Le changement de paradigme est absolument nécessaire et la seule bonne solution qui vaille à mes yeux consiste à remettre la Science sous le contrôle de l’ensemble de la communauté scientifique dont vous faites partie. C’est non seulement une exigence éthique, sans laquelle la Science ne fonctionne que comme une religion ou un marché, mais aussi la clé de tous les problèmes dont nous souffrons en pratique aujourd’hui. Or, ce changement, qui est le seul à pouvoir obtenir dans un même mouvement la gratuité et la qualité optimale de la science, implique aussi une redistribution du pouvoir à notre profit. Ce peut être un problème pour les autres parties prenantes de la Science.
Si vous êtes d’accord, il serait particulièrement déraisonnable d’espérer que la pyramide actuelle effectue ce changement d’elle-même. Aucun des nombreux intérêts financiers à l’œuvre derrière la publication ne peut abandonner son monopole. Peu de leaders scientifiques, qui ont atteint le sommet selon les règles actuelles, accepteront de remettre en jeu une rente de situation. Enfin, bien que les institutions soient a priori nos alliées et y aient tout intérêt, il n’est pas non plus dans leur logique de créer une structure horizontale globale sur laquelle elles n’ont pas de prise directe. Bien qu’elles valideraient certainement a posteriori quelque chose comme SJS, elles ne le mettront sans doute jamais en place elles-mêmes.
Ainsi, alors que nous sommes légitimement les seuls garants de la science, je ne vois pas de scénario vraisemblable par lequel les autres parties prenantes nous rendraient notre nécessaire autonomie. Au contraire, tandis que le système va à l’implosion, je pense que les uns et les autres nous demanderont toujours plus de travail non-scientifique, nous laissant de moins en moins de temps pour ce qui est bon, dans une concurrence de plus en plus féroce où les fonds de recherche se tarissent.
Si vous partagez ce point de vue, j’espère que vous conviendrez qu’il est suicidaire de rester spectateur et attentiste. Avec SJS, j’ai conçu une stratégie pacifique pour concrètement construire un système alternatif où la Science marche à l’endroit et où la communauté scientifique reprend ses droits.
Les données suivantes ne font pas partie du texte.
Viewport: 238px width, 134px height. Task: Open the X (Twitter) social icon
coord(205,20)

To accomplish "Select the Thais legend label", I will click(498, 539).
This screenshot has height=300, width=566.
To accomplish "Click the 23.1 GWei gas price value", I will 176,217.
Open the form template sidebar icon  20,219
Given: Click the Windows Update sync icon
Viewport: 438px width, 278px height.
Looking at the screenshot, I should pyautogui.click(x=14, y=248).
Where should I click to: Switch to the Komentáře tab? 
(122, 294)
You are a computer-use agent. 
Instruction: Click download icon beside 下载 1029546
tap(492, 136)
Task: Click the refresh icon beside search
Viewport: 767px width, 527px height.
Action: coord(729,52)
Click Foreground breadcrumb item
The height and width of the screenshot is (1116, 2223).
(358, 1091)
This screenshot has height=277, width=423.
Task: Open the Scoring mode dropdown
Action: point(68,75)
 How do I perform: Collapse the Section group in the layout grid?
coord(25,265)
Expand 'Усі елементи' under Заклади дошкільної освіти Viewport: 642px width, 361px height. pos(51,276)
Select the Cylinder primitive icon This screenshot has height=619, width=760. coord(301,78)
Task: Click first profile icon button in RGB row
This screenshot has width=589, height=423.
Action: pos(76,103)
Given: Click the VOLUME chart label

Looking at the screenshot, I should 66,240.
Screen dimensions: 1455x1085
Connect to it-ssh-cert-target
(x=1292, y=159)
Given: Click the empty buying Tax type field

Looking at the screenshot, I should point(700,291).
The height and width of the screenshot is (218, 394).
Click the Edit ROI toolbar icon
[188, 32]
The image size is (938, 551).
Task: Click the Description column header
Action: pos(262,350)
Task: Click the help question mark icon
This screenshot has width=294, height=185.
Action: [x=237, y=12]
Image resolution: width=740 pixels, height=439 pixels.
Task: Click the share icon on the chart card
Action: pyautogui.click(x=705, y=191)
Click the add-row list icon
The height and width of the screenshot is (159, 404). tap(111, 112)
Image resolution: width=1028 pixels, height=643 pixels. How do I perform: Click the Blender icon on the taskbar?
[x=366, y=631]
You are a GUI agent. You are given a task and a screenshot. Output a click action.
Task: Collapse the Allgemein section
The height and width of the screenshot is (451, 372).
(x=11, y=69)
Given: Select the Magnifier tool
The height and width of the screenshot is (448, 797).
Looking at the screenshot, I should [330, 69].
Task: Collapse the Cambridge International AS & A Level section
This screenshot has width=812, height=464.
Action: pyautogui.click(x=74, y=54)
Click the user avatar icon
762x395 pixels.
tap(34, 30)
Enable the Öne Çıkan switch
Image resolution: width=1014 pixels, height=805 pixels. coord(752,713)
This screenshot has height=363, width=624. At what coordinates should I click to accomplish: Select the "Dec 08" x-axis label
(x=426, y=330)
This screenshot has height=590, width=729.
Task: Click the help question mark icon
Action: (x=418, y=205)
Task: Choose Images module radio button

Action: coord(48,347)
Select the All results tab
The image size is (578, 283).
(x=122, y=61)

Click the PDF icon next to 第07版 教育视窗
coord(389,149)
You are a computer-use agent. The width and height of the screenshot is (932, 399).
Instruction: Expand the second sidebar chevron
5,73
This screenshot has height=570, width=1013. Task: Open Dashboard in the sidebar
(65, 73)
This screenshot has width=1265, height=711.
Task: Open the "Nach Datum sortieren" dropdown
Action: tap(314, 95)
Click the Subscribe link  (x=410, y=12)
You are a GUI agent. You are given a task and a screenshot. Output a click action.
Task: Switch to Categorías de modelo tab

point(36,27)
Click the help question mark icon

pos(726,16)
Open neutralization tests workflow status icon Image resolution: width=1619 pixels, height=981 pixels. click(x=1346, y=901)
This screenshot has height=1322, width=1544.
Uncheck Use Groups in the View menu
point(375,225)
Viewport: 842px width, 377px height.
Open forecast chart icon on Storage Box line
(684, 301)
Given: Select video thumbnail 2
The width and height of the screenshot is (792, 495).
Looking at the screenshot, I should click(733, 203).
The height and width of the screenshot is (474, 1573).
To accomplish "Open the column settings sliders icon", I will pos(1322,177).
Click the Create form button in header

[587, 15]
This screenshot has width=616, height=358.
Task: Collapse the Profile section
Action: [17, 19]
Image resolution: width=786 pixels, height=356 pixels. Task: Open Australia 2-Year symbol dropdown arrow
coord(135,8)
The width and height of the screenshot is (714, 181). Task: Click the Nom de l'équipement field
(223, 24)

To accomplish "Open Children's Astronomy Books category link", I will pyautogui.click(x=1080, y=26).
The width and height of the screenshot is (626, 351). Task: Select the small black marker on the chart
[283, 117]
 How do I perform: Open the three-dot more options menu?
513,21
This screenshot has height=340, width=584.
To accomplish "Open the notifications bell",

Si vous pensez que cette stratégie peut marcher, il faut impérativement que vous y ameniez votre valeur, qui est unique, en y consacrant un peu de temps. Si vous voyez quelque chose de meilleur que SJS, allez-y ! Mais dans tous les cas ne vous contentez pas seulement de tweeter que c’est intéressant et de revenir dans 6 mois pour voir si cela « marche » : sans implication concrète de votre part, aucune valeur scientifique sérieuse ne peut se créer et le commerce du facteur d’impact ira infailliblement au bout de sa funeste logique (entre autres, la création de soi-disant « centres d’excellence » optimisés pour le facteur d’impact et le sous-financement de la majorité des autres instituts de recherche…) . Le succès d’une réforme ne peut être que le vôtre ! Comme son échec. Tout ce que vous renoncez à faire personnellement sera fait par un intérêt privé à son profit, à vos dépens, moins bien et plus cher. C’est la dure loi du marché qu’est la Science aujourd’hui. Passez donc à l’action sans attendre une permission ou un aval que vous n’aurez jamais. N’ayez pas d’attitude suiviste lorsque aucun des pouvoirs en place n’a intérêt à vous précéder. Retrouvez vos mandats et votre identité de scientifique ! Il y a désormais au moins une manière de le faire.